I wish more moms were available for care free coffees!
Yeah…our oldest is four and we haven’t even thought about swim lessons. Whoops?? But my husband was on the swim team so that’s his domain. I am a dog paddler myself :/
In defense of the “actvities moms” some of us thrive on the routine and being out and having structure to our days. I’m more stressed by the look of an empty calendar than I am by a full one. The thought of endless days on end with nothing planned makes me depressed. I literally get depressed/anxious if I go too many days without leaving the house.
We don’t do tons of activities or anything, but I am much happier if I have something planned most days of the week.
I have kids that are older than yours, and they definitely do thrive on having some regularly scheduled activities. Not a ton, but enough to provide some structure and routine to our days.
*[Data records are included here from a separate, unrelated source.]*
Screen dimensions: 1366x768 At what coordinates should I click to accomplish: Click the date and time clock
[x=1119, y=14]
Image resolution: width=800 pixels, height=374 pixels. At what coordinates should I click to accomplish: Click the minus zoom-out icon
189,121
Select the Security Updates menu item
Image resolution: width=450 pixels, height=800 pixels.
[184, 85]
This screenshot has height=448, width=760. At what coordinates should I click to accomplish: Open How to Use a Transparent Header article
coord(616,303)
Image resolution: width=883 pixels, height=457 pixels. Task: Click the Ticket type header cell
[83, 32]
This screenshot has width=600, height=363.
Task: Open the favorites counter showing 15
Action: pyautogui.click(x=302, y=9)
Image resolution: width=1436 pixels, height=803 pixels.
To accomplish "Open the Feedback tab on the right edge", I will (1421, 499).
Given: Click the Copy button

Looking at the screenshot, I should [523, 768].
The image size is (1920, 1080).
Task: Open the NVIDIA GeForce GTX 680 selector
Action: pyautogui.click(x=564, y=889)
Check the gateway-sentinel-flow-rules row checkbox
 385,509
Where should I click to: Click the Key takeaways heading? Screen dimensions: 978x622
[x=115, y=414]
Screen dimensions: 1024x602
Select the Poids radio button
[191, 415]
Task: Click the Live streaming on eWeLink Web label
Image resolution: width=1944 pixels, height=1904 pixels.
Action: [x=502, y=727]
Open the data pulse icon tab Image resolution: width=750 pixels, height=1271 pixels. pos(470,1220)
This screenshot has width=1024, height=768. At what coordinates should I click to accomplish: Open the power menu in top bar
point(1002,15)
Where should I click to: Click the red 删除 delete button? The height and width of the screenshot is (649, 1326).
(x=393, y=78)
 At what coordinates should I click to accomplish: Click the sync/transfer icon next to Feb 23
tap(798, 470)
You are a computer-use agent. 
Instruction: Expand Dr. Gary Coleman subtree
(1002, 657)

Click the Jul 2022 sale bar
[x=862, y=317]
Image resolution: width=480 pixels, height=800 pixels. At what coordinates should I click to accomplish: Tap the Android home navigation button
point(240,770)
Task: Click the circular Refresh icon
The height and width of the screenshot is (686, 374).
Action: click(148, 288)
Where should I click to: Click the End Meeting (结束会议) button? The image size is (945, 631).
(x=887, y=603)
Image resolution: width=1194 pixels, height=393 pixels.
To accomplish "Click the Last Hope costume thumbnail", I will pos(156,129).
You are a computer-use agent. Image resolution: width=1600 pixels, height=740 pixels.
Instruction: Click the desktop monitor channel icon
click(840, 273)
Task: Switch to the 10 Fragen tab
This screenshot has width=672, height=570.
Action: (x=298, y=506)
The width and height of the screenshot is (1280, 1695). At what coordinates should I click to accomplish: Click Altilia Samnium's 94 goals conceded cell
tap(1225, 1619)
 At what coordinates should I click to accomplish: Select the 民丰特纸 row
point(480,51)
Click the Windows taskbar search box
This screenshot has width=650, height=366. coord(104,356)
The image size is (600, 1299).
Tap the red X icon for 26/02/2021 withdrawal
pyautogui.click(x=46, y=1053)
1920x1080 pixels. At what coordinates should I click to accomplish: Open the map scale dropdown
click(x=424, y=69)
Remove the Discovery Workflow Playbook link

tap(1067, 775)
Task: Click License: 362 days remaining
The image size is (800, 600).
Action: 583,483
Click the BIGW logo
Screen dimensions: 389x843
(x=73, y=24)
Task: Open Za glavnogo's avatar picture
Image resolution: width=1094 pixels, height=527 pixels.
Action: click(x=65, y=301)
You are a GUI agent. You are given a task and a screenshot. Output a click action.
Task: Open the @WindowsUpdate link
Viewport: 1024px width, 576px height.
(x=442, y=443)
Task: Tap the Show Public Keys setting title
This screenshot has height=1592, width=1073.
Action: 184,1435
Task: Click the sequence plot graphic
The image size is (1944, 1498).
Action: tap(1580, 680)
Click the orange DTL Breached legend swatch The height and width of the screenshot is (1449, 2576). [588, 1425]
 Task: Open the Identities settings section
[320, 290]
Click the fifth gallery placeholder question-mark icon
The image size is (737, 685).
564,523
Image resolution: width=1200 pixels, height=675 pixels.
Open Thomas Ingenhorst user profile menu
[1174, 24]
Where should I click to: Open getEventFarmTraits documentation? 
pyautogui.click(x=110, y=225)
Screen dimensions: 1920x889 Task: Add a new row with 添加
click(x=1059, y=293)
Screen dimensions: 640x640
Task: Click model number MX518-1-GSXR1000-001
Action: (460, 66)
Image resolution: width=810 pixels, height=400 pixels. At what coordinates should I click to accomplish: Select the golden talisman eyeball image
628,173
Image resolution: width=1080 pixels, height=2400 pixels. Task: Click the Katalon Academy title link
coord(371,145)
Oh I totally get that. We thrive on a little structure too, and getting out of the house every day at least once. But for sure I’m an introvert, so I’m sure that played into the panic of hearing these moms outline their schedules with multiple lessons/camps/sports practices every day for multiple children, all summer long. I think there must be a healthy balance between a psuedo-hermitage and your phone calendar looking like you’re running a summer camp.
I’m like you, Amelia. I don’t like to have TOO much time at home because I know it will be too easy for the kids to end up on screens for hours on end (especially if I’m trying to get stuff done and don’t monitor too carefully).
I wonder if it’s a little bit of an introvert/extrovert thing. I like scheduling playdates & reunions with other families we don’t see very often during the school year so I can get my mom socializing in. I especially like to mooch off of friends who have neighborhood pools since we don’t have a pool membership anywhere. 🙂
I think it depends on the ages of your kids, too. Mine are 10, 7, and almost 4. There aren’t as many reasons or opportunities to schedule activities for younger kids anyway. I like what Jeanette said above about balance and not worrying about what other moms do because each family is different. For us, I figure if there are about 10 weeks of summer, I schedule 2 or 3 camp weeks (they go to a Cub Scout day camp one week which has awesome good old-fashioned activities like leathercrafting, obstacle courses, canoeing, etc., and a half day choir camp another week, and sometimes VBS or something else). We have a week or so of family vacation, so that is 3 or 4 scheduled weeks, still leaving 6 or 7 weeks unscheduled. We end up filling those in with playdates, the library summer reading program, zoo & museum trips, and some truly unstructured time of course. But it seems like a good balance for us.
Love this! I realized recently that I have pretty much unwittingly given my kids more of a 70’s childhood than a 2010’s one. (Plus screens. 😉 Though as they get older, it gets harder and I find myself doing more taxiing than I love.
I LOVE this. We just have a 3 year old who, in my opinion, is too young to be involved in any organized activities but I also have no plans for anything as he grows either. I really like having few weekly commitments and an open schedule. I definitely don’t entertain him every hour of the day and love that he’s got quite the imagination from doing it himself. So nice to hear other parents who feel similarly!!